• Critical care medicine · Feb 1996

    Review

    Resuscitation from severe brain trauma.

    • H L Rosomoff, P M Kochanek, R Clark, S T DeKosky, U Ebmeyer, A N Grenvik, D W Marion, W Obrist, A M Palmer, P Safer, and R J White.
    • Department of Neurological Surgery, University of Miami School of Medicine, FL 33139, USA.
    • Crit. Care Med. 1996 Feb 1;24(2 Suppl):S48-56.

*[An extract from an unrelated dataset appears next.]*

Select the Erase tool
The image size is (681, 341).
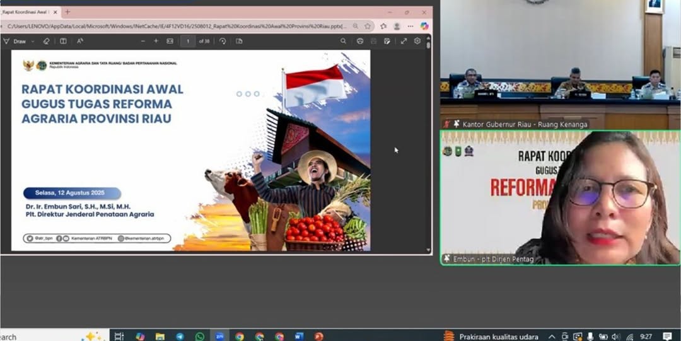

    AbstractSevere traumatic brain injuries are extremely heterogeneous. At least seven of the secondary derangements in the brain that have been identified as occurring after most traumatic brain injuries also occur after cardiac arrest. These secondary derangements include posttraumatic brain ischemia. In addition, traumatic brain injury causes insults not present after cardiac arrest, i.e., mechanical tissue injury (including axonal injury and hemorrhages), followed by inflammation, brain swelling, and brain herniation. Brain herniation, in the absence of a mass lesion, is due to a still-to-be-clarified mix of edema and increased cerebral blood flow and blood volume. Glutamate release immediately after traumatic brain injury is proven. Late excitotoxicity needs exploration. Inflammation is a trigger for repair mechanisms. In the 1950s and 1960s, traumatic brain injury with coma was treated empirically with prolonged moderate hypothermia and intracranial pressure monitoring and control. Moderate hypothermia (30 degrees to 32 degrees C), but not mild hypothermia, can help prevent increases in intracranial pressure. How to achieve optimized hypothermia and rewarming without delayed brain herniation remains a challenge for research. Deoxyribonucleic acid (DNA) damage and triggering of programmed cell death (apoptosis) by trauma deserve exploration. Rodent models of cortical contusion are being used effectively to clarify the molecular and cellular responses of brain tissue to trauma and to study axonal and dendritic injury. However, in order to optimize therapeutic manipulations of posttraumatic intracranial dynamics and solve the problem of brain herniation, it may be necessary to use traumatic brain injury models in large animals (e.g., the dog), with long-term intensive care. Stepwise measures to prevent lethal brain swelling after traumatic brain injury need experimental exploration, based on the multifactorial mechanisms of brain swelling. Novel treatments have so far influenced primarily healthy tissue; future explorations should benefit damaged tissue in the penumbra zones and in remote brain regions. The prehospital arena is unexplored territory for traumatic brain injury research.